* [EXTRACTED TEXT]
Circumcision status at HIV infection is not associated with plasma viral load in men: analysis of specimens from a randomized controlled trial.

Citation:
Davis SM, Pals S, Yang C, Odoyo-June E, Chang J, Walters MS, Jaoko W, Bock N, Westerman L, Toledo C, Bailey RC. "Circumcision status at HIV infection is not associated with plasma viral load in men: analysis of specimens from a randomized controlled trial." BMC Infect. Dis.. 2018;18(1):350.

* [DATA UNDER STUDY]
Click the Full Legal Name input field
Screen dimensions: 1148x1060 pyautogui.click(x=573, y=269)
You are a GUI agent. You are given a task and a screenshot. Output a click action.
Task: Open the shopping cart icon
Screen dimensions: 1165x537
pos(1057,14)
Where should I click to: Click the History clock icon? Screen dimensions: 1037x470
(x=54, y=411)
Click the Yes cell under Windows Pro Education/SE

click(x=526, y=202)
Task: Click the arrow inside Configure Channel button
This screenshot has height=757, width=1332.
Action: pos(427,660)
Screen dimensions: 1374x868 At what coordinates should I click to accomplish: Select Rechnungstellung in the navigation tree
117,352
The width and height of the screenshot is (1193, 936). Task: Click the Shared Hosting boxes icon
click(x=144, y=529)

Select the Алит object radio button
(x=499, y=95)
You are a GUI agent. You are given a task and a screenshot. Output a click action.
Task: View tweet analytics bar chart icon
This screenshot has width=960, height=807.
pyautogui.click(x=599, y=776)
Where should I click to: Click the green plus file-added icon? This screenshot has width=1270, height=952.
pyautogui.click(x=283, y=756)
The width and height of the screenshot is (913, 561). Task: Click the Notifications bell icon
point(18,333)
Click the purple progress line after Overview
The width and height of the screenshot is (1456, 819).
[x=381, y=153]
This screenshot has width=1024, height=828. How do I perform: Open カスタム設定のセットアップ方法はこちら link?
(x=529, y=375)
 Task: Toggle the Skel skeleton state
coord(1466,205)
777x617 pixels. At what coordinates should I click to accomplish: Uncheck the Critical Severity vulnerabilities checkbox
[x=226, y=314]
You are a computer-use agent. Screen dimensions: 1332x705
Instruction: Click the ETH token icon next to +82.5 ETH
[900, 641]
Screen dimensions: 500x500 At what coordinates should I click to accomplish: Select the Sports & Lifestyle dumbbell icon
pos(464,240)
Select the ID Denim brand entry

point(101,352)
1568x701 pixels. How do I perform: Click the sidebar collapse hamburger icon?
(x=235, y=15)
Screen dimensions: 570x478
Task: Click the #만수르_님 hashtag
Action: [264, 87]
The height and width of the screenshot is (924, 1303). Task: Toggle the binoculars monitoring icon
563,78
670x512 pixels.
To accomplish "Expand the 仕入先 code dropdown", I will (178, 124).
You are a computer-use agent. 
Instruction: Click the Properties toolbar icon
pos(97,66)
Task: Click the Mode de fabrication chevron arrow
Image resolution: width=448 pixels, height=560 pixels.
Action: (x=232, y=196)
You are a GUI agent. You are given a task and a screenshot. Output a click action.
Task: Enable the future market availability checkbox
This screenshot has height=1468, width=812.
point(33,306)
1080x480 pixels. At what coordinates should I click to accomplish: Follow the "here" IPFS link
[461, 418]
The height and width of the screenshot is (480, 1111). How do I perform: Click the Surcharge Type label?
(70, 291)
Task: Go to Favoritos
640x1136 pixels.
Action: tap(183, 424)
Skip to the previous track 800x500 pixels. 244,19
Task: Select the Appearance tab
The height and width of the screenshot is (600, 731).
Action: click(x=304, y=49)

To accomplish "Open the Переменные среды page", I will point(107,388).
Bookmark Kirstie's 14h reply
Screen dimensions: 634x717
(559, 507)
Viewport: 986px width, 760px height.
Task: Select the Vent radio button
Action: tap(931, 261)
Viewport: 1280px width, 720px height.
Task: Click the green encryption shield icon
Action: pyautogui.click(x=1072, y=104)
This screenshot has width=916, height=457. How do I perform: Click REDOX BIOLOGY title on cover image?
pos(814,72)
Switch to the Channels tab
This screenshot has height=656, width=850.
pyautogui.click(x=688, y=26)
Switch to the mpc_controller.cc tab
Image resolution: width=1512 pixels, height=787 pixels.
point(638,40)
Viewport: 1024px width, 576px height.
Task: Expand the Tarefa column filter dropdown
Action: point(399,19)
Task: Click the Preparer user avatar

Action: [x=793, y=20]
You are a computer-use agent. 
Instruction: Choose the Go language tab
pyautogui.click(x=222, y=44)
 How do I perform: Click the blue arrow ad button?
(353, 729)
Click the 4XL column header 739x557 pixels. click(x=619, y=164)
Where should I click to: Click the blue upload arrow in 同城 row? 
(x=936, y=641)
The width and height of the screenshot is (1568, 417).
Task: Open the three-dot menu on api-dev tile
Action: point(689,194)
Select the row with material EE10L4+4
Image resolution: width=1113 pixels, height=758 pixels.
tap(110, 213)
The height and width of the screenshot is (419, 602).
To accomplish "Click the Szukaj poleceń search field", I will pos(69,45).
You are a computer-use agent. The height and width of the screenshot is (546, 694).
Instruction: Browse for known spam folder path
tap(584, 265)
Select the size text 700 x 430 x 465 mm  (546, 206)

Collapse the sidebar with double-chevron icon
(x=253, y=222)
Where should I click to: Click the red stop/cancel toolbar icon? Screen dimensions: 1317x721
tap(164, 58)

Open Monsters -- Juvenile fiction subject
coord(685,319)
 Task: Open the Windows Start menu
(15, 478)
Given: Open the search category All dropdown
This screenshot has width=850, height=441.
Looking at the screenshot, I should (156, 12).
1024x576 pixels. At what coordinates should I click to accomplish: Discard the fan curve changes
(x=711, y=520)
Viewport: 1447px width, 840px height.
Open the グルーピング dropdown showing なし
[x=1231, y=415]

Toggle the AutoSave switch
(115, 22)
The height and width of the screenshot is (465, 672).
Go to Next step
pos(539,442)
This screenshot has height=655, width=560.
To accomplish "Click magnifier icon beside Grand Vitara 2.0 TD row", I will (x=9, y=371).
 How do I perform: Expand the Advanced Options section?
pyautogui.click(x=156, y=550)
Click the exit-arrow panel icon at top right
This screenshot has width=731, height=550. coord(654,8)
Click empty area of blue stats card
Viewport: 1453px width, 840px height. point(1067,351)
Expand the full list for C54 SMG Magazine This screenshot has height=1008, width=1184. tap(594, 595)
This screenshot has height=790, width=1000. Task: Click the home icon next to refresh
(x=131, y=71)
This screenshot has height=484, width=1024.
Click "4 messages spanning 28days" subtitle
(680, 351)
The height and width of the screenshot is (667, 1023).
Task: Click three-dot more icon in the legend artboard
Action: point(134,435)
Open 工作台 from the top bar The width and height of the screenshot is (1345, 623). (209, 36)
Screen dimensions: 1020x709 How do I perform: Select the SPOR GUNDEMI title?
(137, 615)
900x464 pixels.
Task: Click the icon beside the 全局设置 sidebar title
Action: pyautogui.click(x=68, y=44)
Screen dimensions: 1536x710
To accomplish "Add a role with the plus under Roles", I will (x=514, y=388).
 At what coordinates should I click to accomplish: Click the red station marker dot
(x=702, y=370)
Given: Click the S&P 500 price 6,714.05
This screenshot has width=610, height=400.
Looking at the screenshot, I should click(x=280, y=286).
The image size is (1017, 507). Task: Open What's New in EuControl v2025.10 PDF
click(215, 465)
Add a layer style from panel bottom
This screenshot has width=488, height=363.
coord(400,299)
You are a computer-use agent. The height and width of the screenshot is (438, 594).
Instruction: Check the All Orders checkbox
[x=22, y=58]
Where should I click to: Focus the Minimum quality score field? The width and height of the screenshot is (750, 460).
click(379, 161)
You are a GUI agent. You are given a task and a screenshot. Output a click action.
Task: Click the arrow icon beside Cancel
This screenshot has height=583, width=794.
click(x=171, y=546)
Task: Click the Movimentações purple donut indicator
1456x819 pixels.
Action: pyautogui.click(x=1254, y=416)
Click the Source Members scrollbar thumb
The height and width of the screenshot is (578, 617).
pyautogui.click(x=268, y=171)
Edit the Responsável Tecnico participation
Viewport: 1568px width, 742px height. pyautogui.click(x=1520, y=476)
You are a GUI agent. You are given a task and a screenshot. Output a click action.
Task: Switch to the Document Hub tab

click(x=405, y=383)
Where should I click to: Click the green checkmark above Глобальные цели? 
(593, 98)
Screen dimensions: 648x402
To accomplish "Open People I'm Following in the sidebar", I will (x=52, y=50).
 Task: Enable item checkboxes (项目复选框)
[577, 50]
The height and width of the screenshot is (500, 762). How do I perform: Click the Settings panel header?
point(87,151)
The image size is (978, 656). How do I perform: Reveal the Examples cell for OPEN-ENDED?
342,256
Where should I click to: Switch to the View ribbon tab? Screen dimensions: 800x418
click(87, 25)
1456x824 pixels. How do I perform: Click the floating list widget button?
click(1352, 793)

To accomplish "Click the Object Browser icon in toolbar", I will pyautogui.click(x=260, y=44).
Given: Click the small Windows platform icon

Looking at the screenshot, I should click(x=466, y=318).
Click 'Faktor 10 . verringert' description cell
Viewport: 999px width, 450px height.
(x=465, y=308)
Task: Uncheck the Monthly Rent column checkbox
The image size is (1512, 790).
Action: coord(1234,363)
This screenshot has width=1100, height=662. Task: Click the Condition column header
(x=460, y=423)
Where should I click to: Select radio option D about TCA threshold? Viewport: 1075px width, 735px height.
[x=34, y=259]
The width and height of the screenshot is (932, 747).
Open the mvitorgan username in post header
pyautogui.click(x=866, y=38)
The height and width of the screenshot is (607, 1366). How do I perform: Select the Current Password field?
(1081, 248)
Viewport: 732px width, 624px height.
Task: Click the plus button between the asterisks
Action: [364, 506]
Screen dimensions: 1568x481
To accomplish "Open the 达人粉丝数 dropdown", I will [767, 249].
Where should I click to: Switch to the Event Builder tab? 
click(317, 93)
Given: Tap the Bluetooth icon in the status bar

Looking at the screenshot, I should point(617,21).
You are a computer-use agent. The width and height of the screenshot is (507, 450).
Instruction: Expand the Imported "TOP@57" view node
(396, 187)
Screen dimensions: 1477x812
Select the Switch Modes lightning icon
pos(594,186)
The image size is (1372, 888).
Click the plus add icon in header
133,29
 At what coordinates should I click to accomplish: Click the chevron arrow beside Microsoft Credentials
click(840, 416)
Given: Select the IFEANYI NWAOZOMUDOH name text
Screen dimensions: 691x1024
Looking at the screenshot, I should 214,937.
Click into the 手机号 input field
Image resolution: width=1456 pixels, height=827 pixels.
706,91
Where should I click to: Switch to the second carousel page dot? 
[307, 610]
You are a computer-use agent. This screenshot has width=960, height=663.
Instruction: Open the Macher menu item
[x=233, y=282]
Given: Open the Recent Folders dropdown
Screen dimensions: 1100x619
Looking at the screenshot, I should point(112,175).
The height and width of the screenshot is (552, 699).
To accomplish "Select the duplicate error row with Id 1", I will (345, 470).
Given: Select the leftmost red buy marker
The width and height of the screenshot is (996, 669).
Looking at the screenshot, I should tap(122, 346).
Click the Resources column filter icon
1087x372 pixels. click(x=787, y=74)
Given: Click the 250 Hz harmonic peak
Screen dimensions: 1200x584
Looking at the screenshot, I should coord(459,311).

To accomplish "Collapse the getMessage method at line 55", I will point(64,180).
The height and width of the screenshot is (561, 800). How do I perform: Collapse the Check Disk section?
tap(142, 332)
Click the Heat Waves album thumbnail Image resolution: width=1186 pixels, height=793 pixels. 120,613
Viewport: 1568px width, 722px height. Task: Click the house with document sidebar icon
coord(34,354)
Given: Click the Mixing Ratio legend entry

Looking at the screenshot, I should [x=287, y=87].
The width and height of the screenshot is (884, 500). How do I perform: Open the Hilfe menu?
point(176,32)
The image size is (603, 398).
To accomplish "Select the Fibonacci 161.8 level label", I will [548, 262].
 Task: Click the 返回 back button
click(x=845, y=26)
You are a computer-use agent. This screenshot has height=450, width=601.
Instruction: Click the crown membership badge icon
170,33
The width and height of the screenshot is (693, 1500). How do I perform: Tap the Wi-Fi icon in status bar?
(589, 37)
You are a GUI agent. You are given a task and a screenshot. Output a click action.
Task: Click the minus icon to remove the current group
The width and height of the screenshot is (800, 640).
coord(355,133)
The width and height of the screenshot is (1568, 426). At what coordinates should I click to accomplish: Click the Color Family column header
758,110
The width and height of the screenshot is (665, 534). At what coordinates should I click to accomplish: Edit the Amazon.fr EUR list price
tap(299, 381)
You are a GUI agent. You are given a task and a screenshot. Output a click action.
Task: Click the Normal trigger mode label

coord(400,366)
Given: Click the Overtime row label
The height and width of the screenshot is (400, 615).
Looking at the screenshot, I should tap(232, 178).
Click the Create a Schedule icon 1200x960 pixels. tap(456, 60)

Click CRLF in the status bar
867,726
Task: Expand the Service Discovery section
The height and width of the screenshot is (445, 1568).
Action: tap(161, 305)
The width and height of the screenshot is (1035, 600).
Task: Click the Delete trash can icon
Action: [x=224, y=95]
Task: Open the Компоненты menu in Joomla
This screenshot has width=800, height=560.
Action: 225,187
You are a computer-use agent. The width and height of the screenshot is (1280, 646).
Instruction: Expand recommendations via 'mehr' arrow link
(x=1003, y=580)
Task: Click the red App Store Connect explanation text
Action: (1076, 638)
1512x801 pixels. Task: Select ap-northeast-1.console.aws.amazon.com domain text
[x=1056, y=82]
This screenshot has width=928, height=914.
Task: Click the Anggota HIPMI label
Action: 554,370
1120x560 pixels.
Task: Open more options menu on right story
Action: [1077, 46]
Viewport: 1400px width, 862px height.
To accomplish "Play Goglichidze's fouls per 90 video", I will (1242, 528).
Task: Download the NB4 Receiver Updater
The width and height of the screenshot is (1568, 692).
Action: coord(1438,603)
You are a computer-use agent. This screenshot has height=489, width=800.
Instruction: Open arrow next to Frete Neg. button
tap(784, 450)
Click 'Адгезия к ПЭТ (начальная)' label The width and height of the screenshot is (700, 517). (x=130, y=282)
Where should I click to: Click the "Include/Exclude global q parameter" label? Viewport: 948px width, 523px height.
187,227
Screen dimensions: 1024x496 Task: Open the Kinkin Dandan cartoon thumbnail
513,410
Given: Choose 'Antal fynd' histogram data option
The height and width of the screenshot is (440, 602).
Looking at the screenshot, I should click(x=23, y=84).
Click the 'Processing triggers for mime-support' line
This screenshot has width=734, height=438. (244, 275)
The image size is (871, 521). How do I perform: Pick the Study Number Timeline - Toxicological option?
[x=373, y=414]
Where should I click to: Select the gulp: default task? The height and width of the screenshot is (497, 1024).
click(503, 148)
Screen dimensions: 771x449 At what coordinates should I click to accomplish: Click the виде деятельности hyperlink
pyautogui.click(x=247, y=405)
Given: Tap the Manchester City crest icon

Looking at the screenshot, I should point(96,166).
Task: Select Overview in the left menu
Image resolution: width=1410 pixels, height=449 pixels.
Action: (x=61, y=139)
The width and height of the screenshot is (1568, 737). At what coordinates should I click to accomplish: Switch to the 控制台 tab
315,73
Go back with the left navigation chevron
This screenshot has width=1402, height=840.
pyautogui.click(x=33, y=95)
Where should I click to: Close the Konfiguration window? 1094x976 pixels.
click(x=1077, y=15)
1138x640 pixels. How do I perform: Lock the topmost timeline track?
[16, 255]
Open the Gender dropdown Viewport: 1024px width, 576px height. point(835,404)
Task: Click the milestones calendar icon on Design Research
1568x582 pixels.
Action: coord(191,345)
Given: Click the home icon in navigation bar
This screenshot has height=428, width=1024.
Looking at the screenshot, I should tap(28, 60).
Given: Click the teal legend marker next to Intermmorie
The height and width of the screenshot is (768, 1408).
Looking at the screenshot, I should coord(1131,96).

* [EXERCISE GOAL]
Please continue the page on circumcision status and HIV viral load in men from where it stops. These lines were taken from a separate source.

* [ANSWER]
Abstract:

Male circumcision provides men with approximately 60% protection from acquiring HIV infection via heterosexual sex, and has become a key component of HIV prevention efforts in sub-Saharan Africa. Possible mechanisms for this protection include removal of the inflammatory anaerobic sub-preputial environment and the high concentration of Langerhans cells on the inside of the foreskin, both believed to promote local vulnerability to HIV infection. In people who do acquire HIV, viral load is partially determined by infecting partner viral load, potentially mediated by size of infecting inoculum. By removing a portal for virion entry, prior male circumcision could decrease infecting inoculum and thus viral load in men who become HIV-infected, conferring the known associated benefits of slower progression to disease and decreased infectiousness.